ジェンダー・ギャップ指数試算 長崎県分析 市町議男女差は全国最下位 国際女性デー2022

長崎県ジェンダー・ギャップ指数

 8日の国際女性デーに合わせ、上智大の三浦まり教授らでつくる「地域からジェンダー平等研究会」は、男女平等の度合いを政治、行政、教育、経済の4分野に分けて分析した「都道府県版ジェンダー・ギャップ指数」の試算を公表した。指数は「1」に近いほど平等であることを示し、長崎県は経済が0.361で12位だった。しかし、政治は0.124で39位、行政は0.206で35位、教育が0.328で39位と低く、男女格差の大きさが浮き彫りとなった。

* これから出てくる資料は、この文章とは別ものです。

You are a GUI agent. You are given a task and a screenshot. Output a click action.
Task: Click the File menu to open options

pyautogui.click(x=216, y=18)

 三浦教授は「特に低いのが市町議会。女性に直接的に不利な状況があっても改善されず、放置されることになる。生活に直結する問題」と指摘。「有権者が首長や政党選びをもっと真剣にすると意識が変わり、制度も変わっていく。若者はジェンダー平等意識が強いので、その世代が中核になって日本が変わっていくと希望を持っている」としている。
 研究会は内閣府などの統計から4分野の計28指標を選出。スイスのシンクタンク、世界経済フォーラム(WEF)が毎年公表するジェンダー・ギャップ指数と同様の手法で統計処理した。

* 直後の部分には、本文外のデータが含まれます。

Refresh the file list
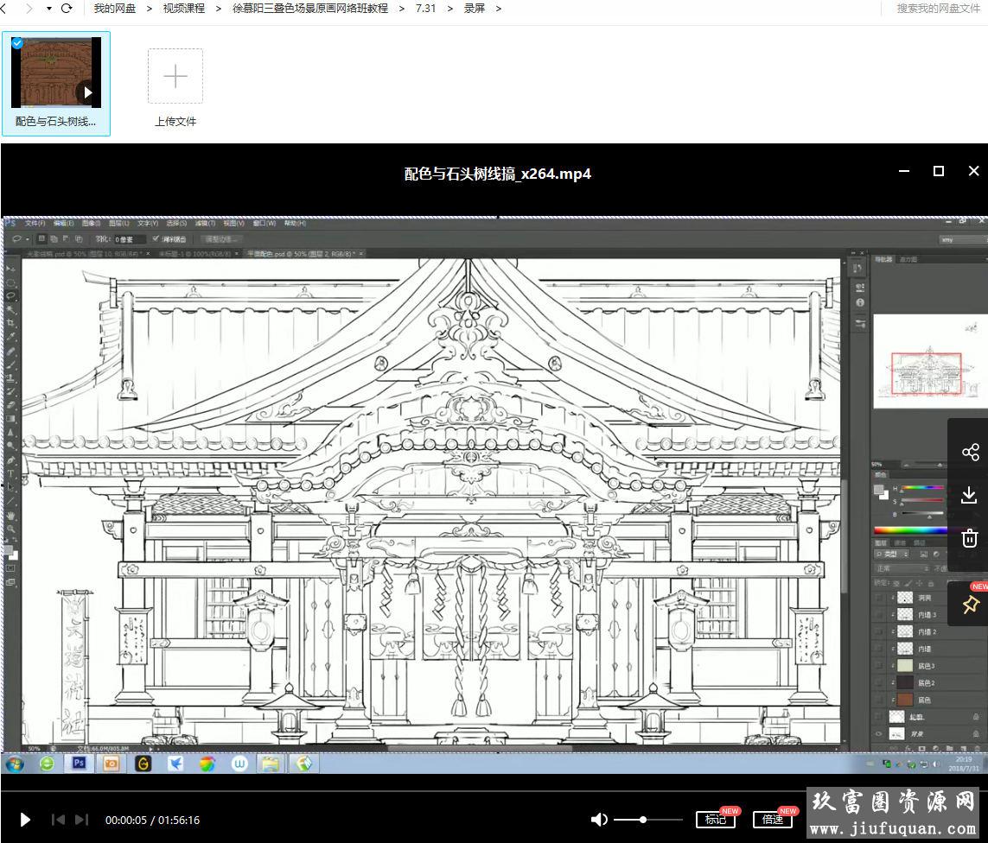This screenshot has width=988, height=843. tap(67, 9)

 政治分野では、女性と男性の比率による国会議員の指数は0.2で13位、県議は0.15で12位。一方、市町議は全国最下位の0.09で、女性が1人もいない議会が調査時点で6議会あった。
 行政分野では、市町の管理職への女性登用が0.132、審議会の委員が0.329で、ともに45位。県は上位の指数もあったが、14位の管理職でも0.153と男女差は明らかだった。

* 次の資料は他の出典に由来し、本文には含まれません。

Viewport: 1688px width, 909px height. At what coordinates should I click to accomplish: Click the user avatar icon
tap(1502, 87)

 子どもたちのジェンダー意識の形成に影響が大きい教育分野。大学進学率の指数は0.914と男女差が縮まってきたことがうかがえるが、学校現場での女性登用は低調。小学校校長は0.121で44位、中学高校の校長は0.06で40位だった。
 経済分野では、フルタイムの仕事の賃金が0.793で2位、フルタイムの仕事に従事する人の割合が11位。男女差が比較的小さいという結果だったが、そもそも男性の賃金が低いことなどが関係している面もある。経済分野は地域差、産業構造の違いを織り込んで考えることが必要という。